Beim Schlendern durch die Stadt treffe ich auf einen Mann Mitte 40. Er heißt Ernesto und irgendwie kommen wir ins Gespräch. Wir setzen uns im Stadtpark auf eine Bank und er erzählt mir von sich. Er wohnt in einem Viertel etwas außerhalb der Stadt und arbeitet in einer Bäckerei. 72 Stunden in der Woche für 200 kubanische Pesos monatlich, das sind 8 Dollar. Er hat eine Frau und eine Tochter, seine zweite Tochter ist vor einigen Jahren gestorben. Ernesto wirkt abgemagert. Meine Einladung auf ein Getränk lehnt er ab. Seine Schuhe sind zerfetzt und die Hose ist schlammig, in seinem Viertel gibt es kein Abwassersystem. Immer wieder murmelt er, dass es nicht leicht sei, das Leben hier (was nebenbei der O-Ton bei allen Gesprächen ist und irgendwie für die derzeitige Geisteshaltung der Kubaner spricht). Er fragt mich, was dieser Sozialismus soll, wenn er sich das Paar Schuhe für 4 Dollar nicht leisten könne. Für eine Mindestversorgung der Bevölkerung sorgt derzeit noch immer der Staat, in so genannten „Librettas“, Lebensmittelheftchen, wird Buch geführt über die erhaltenen Güter. Dass diese Lebensmittel eine hinreichende Versorgung nicht gewährleisten, sieht man Ernesto an.

Um diesen Rundbrief nicht nur beladen mit negativen Erfahrungen zu veröffentlichen, sei gesagt, dass viele der Kubaner, die ich treffe, wirklich nett und hilfsbereit sind. Die Studenten sind mir gegenüber sehr aufgeschlossen und einige haben mich gleich in den ersten Tagen gebeten ihnen etwas Deutsch-Unterricht zu geben. Meine Gastfamilie gibt sich größte Mühe mir alle Wünsche von den Augen abzulesen und auch die abendlichen Salsa-Konzerte im Park sind durchaus angenehm.

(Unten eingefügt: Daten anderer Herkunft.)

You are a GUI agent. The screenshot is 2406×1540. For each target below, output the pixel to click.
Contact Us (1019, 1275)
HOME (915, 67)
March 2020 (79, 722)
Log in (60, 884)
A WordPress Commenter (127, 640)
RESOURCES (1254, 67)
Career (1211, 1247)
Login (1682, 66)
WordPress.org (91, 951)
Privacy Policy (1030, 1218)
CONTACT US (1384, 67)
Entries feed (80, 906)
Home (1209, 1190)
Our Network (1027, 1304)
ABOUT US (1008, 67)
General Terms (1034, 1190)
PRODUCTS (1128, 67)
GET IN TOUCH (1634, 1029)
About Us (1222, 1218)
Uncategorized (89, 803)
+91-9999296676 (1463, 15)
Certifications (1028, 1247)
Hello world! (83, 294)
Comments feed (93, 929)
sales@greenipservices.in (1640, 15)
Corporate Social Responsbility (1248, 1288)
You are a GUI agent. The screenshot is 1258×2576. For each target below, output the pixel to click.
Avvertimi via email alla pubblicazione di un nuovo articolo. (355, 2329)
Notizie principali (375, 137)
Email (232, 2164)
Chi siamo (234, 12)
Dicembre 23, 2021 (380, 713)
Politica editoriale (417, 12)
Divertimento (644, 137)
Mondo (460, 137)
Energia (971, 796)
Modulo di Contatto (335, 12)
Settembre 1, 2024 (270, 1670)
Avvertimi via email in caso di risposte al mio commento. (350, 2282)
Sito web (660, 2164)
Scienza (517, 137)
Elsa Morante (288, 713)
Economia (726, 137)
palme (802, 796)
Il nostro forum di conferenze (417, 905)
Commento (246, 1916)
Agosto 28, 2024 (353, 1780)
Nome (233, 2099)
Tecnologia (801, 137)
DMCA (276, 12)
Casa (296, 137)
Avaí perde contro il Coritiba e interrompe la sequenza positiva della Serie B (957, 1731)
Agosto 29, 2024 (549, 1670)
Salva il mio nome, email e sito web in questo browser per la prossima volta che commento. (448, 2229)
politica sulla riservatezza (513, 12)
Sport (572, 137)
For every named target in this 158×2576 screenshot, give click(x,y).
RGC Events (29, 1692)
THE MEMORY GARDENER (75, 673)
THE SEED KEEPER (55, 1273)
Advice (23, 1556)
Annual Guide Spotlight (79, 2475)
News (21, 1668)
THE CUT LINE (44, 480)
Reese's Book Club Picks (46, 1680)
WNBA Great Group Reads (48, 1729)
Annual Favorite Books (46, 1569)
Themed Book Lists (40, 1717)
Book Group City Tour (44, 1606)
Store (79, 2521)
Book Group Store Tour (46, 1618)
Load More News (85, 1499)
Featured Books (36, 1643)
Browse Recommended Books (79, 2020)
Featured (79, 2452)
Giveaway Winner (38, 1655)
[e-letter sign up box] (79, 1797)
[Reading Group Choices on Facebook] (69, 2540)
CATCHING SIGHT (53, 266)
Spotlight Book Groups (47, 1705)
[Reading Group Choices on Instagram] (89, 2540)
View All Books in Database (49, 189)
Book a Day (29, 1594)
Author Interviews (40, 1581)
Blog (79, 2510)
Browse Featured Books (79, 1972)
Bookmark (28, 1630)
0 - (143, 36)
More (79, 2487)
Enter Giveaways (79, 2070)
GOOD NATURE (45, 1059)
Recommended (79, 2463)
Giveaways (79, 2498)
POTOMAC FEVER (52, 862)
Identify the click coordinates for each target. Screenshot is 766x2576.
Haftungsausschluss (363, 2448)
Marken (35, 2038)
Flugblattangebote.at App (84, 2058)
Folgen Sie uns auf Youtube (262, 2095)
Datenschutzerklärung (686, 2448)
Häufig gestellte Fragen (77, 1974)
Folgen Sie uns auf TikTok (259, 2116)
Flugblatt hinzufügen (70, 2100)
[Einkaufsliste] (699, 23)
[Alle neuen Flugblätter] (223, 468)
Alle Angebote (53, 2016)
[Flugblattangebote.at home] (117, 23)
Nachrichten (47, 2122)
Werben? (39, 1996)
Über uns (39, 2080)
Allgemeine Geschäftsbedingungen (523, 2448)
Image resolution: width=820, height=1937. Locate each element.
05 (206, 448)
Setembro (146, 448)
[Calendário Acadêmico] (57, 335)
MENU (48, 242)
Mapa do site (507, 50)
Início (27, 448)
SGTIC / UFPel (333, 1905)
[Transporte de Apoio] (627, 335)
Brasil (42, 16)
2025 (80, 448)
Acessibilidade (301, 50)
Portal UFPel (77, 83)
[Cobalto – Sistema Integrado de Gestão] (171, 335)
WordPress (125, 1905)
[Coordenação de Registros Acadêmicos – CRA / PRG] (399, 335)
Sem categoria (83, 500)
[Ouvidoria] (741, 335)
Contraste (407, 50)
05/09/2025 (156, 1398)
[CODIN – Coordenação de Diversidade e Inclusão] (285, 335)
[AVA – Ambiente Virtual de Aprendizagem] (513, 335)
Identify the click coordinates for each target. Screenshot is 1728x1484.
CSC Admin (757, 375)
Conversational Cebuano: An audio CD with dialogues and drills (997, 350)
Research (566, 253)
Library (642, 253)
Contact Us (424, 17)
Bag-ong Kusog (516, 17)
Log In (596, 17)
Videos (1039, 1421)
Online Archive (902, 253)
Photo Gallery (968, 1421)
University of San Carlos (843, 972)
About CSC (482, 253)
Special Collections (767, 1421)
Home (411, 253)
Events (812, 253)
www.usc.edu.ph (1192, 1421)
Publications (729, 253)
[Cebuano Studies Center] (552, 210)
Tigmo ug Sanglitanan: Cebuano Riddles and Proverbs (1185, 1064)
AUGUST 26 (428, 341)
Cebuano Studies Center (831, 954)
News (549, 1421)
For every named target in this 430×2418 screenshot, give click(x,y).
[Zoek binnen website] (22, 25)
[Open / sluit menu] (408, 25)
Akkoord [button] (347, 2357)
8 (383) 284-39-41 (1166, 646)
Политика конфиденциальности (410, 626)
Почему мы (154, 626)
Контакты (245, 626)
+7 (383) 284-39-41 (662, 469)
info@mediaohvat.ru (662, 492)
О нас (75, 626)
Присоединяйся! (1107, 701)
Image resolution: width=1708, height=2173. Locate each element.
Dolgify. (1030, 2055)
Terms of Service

One thought on “Kuba: Im Nabel der Revolution in Santa Clara

  1. Während ich den Bericht
    Während ich den Bericht lese und an meine Zeit in Kuba denke, läuft ihm TV die Kochrezeptstunde von Cubavision. Wirklichkeit auf der Straße und Darstellung im Tele – welch Unterschied.
    Nach den Schilderungen scheint mir das Leben auf Kuba jedes Jahr entbehrungsreicher zu werden. Aber wer Dollars oder Euros hat kann am Schwarzmarkt wenigstens seine Produkte einkaufen, Baumaterial und andere Dinge, die er braucht. Aber was tut der Kubaner, der keine Verwandten im Ausland hat bzw. auch kein Händchen für Geschäfte? Wie überlebt der? Jedes Jahr wohl ein bisschen weniger, scheint mir!?